The goal of TF SAFE is to provide electrical and fire safety awareness throughout the Iraq joint operations area, said Maj. William Corey, chief, Task Force SAFE, United States Forces-Iraq.
"Over the last seven years we have had several electrical fatalities and to bring those numbers down we had to implement TF SAFE," said Minnick Eargle, safety manager, USF-I. "Bringing this
program on board has brought the number of electrical fires down as
"We track all of the electrical and firerelated incidents in theater," said Sheldon Longnecker, TF SAFE theater fire chief, USF-I. There used to be about thirty-five fires a week and that has been reduced to one or two, he said.
"The program has affected the IJOA quite well." A large portion of the TF SAFE operation is providing power supplies and conducting electrical safety assessments on facilities. Handing out free power strips and proper adapters have reduced electrical fires, said Longnecker.
Initially, the priority was buildings with water or latrine functions, said Eargle. Then it developed into going through offices, trailers and compartmentalized housing units.

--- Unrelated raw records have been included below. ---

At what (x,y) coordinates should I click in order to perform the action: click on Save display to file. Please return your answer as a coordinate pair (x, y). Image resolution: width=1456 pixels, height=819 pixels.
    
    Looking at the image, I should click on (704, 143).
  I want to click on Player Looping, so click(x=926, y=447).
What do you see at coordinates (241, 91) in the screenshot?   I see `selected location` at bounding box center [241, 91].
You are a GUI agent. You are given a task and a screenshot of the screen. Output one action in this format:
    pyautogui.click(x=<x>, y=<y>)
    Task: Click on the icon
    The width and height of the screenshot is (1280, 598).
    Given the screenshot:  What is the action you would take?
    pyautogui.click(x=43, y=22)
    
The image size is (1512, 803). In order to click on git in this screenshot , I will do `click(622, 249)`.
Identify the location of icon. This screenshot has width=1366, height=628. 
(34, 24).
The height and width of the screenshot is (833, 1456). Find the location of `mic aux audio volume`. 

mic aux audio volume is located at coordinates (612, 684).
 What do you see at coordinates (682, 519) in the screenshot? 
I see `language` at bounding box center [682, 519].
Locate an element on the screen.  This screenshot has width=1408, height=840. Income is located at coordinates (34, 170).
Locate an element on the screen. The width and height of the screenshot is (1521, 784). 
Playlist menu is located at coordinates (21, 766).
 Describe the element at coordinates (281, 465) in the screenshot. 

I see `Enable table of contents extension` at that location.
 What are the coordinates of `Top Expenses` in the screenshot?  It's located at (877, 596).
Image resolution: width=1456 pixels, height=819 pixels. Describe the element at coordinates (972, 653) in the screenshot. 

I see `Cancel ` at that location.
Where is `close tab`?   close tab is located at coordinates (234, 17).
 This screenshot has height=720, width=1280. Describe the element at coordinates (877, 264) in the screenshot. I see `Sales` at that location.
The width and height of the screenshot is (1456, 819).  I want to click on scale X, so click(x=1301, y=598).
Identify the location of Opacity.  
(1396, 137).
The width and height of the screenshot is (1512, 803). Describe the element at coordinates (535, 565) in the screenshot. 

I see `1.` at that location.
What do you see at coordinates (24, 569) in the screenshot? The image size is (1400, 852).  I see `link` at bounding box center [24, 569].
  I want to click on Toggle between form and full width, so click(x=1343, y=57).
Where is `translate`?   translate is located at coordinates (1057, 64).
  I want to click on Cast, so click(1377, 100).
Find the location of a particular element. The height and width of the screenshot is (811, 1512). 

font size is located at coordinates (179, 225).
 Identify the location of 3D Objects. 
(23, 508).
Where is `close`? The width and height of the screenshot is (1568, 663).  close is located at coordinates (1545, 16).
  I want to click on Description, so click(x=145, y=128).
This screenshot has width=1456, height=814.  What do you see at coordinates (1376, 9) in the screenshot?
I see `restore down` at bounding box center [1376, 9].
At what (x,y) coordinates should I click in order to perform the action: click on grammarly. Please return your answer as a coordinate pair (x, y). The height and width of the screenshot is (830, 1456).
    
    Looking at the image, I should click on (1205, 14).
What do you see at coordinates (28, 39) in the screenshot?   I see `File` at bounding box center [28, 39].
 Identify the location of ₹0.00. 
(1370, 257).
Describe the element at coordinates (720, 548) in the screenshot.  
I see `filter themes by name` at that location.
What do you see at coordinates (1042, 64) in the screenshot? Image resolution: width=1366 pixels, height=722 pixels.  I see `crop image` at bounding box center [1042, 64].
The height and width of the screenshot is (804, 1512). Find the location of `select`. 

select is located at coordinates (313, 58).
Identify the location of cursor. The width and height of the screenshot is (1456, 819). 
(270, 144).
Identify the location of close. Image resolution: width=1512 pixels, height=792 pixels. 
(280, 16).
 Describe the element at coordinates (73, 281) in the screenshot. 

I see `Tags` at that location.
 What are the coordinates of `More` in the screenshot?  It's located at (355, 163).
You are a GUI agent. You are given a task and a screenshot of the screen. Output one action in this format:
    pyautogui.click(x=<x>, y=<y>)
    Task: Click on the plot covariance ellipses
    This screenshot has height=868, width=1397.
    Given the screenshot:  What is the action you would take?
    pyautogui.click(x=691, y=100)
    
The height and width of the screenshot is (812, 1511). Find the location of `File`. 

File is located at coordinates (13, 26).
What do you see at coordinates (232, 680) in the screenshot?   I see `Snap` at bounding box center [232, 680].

As electrical issues within the lodging areas surfaced, they have been researched and resolved.
"Florescent lights were a major problem when we first got here," said Longnecker. The magnetic
ballasts were causing fires. Measures were taken to stop the installation of those ballasts and
fires have been reduced.
Flyers, commercials, television spots and informational briefs are all used to get the messages out.
Another method to get the awareness message out is a monthly class held on Camp Liberty. The class covers topics of electrical safety, shock reporting and inspections.
"We are out there and available, if needed. If you have any issues or anything you suspect is a problem in your CHU or work area, make sure you let us know," said Longnecker. "We'll do the investigation; we don't care how small or large the issue is."
"We get a lot of static reports and that's fine with us. That tells us that our awareness
program is getting out," said Longnecker. "We would rather get ten static reports every month then to have someone get shocked, not tell anyone, then have the next person get electrocuted."
"We do all shock investigations no matter how minor," said Corey.
TF SAFE's mission is to make sure that electrical and fire safety standards are adhered to and awareness reaches everyone in theater.
"Take the time to be conscience about the electrical hazards that may be present in your facility," said Eargle. "If you're not sure, contact Task Force SAFE, the mayor cell or any local safety office. They can assist in getting someone out there to look at it."